Transcribe exactly the lines that fall between the one holding "Clubes y Comisiones (1297, 1929)" and the one holding "[Seguir en X] (901, 1847)", inclusive, from the entries below.

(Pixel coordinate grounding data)
- - -

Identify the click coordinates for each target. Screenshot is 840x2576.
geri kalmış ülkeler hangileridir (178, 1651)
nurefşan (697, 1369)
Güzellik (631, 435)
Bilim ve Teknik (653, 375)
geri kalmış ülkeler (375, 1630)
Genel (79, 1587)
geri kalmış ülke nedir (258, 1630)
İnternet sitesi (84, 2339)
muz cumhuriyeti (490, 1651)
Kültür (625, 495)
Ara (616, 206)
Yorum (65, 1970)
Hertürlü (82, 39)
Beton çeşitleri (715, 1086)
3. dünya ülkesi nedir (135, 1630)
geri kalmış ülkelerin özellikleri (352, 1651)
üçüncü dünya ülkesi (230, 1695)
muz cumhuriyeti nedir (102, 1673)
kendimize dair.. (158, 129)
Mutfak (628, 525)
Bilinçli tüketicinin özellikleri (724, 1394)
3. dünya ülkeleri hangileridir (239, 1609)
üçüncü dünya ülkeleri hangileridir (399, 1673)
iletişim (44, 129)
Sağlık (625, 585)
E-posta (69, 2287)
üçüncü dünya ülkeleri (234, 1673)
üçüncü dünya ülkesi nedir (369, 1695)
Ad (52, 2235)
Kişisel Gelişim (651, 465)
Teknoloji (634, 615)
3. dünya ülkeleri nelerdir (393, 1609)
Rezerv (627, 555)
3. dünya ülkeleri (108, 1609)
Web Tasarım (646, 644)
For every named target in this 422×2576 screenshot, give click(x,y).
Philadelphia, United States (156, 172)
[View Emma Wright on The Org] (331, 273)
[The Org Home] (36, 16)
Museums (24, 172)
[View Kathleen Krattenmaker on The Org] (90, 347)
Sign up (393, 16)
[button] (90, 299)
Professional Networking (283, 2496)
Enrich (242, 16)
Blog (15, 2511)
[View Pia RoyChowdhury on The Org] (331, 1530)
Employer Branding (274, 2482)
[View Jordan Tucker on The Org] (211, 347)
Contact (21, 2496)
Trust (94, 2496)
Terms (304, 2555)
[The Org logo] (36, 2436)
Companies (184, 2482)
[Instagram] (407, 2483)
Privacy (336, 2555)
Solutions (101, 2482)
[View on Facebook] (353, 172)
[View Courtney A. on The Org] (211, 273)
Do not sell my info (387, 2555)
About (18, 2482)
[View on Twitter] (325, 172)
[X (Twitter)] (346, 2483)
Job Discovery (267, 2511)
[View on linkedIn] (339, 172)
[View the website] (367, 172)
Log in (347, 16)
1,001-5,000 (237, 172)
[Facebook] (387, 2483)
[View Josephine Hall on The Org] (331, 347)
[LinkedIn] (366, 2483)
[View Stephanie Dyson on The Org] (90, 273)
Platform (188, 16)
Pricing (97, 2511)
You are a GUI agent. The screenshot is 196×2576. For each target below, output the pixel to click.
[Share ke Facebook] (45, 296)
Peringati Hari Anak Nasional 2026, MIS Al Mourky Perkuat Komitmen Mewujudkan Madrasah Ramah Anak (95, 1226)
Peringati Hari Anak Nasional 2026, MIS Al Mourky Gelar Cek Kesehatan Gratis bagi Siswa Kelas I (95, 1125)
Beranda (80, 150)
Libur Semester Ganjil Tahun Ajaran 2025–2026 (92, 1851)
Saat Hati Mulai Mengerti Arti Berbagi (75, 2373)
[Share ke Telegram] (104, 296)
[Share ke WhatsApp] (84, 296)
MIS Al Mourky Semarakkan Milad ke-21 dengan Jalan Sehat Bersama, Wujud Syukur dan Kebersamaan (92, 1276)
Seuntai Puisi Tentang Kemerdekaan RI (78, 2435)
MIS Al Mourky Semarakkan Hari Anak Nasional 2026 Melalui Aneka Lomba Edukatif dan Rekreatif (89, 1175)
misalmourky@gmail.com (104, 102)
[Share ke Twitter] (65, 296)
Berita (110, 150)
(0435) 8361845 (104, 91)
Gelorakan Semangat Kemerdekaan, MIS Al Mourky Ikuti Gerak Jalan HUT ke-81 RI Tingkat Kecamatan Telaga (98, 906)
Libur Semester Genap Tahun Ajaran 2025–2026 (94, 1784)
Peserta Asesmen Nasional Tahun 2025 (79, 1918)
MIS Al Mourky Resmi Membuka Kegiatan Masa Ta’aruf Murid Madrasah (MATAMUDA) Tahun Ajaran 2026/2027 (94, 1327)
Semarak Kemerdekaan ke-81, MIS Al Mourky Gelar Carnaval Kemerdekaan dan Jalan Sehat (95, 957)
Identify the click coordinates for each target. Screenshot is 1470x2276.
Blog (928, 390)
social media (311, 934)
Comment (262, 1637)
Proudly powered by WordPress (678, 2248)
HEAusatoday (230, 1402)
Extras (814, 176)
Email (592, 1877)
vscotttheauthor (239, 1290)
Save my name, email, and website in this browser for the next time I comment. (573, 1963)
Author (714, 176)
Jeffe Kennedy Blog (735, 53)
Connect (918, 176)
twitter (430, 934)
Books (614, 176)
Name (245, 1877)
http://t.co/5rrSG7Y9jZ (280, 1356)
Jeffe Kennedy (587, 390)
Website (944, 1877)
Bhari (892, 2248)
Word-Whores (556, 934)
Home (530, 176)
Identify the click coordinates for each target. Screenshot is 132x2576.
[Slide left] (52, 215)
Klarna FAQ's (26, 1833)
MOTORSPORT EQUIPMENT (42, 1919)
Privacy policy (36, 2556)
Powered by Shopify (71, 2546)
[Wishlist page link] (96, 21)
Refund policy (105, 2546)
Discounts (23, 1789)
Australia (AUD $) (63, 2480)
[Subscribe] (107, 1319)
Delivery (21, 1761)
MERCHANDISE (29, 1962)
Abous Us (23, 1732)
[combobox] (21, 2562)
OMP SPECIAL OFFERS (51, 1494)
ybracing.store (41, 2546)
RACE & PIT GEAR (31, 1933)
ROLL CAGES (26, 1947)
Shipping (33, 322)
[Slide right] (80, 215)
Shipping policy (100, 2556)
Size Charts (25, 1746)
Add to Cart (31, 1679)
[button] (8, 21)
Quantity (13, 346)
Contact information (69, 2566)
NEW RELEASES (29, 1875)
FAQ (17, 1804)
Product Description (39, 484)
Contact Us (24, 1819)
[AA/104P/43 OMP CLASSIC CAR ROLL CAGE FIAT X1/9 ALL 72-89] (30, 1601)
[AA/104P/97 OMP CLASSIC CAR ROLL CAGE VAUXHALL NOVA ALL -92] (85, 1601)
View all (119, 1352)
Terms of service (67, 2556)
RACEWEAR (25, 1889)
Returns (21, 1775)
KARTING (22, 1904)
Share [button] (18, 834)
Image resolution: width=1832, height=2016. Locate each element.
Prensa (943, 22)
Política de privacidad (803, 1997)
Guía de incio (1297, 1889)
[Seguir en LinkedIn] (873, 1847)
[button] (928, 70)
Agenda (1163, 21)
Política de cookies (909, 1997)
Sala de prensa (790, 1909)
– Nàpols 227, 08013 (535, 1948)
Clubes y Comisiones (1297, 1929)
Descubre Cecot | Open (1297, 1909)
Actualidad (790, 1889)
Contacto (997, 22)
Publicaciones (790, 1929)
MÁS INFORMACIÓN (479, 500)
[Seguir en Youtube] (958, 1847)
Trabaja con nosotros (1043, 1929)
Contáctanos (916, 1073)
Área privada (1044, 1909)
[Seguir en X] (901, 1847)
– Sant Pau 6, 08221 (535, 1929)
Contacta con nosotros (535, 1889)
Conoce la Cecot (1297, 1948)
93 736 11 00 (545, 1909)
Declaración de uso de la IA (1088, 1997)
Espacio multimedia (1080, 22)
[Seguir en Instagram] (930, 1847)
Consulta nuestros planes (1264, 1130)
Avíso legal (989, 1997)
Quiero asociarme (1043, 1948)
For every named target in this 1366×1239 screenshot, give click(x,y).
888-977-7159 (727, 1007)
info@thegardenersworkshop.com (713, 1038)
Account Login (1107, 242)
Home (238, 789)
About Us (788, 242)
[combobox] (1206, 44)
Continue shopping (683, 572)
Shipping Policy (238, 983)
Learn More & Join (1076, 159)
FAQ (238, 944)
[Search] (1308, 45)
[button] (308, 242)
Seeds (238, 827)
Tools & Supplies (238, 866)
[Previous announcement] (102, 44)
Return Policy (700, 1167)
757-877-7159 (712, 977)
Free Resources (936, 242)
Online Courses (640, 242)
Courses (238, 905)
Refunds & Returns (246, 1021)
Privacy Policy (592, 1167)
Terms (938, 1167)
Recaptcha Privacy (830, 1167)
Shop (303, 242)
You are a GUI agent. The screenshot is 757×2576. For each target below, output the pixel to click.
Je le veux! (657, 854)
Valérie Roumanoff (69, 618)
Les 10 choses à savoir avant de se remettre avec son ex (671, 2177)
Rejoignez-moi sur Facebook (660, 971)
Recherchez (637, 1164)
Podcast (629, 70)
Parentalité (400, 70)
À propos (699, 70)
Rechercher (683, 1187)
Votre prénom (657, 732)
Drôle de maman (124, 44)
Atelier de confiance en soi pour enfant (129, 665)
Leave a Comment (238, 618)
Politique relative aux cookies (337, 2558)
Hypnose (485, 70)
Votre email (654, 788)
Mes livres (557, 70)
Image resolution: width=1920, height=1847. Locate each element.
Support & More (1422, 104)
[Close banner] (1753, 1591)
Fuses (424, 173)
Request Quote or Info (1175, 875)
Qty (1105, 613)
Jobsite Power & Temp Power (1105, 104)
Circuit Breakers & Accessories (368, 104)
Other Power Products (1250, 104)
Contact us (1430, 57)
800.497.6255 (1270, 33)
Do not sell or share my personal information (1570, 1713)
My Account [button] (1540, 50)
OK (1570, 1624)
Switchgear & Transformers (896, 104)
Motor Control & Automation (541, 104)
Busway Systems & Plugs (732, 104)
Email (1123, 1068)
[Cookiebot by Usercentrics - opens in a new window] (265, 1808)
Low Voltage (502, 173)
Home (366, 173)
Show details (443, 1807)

- - -

● SOLVED PROBLEM:
Clubes y Comisiones (1297, 1929)
Descubre Cecot | Open (1297, 1909)
Actualidad (790, 1889)
Contacto (997, 22)
Publicaciones (790, 1929)
MÁS INFORMACIÓN (479, 500)
[Seguir en Youtube] (958, 1847)
Trabaja con nosotros (1043, 1929)
Contáctanos (916, 1073)
Área privada (1044, 1909)
[Seguir en X] (901, 1847)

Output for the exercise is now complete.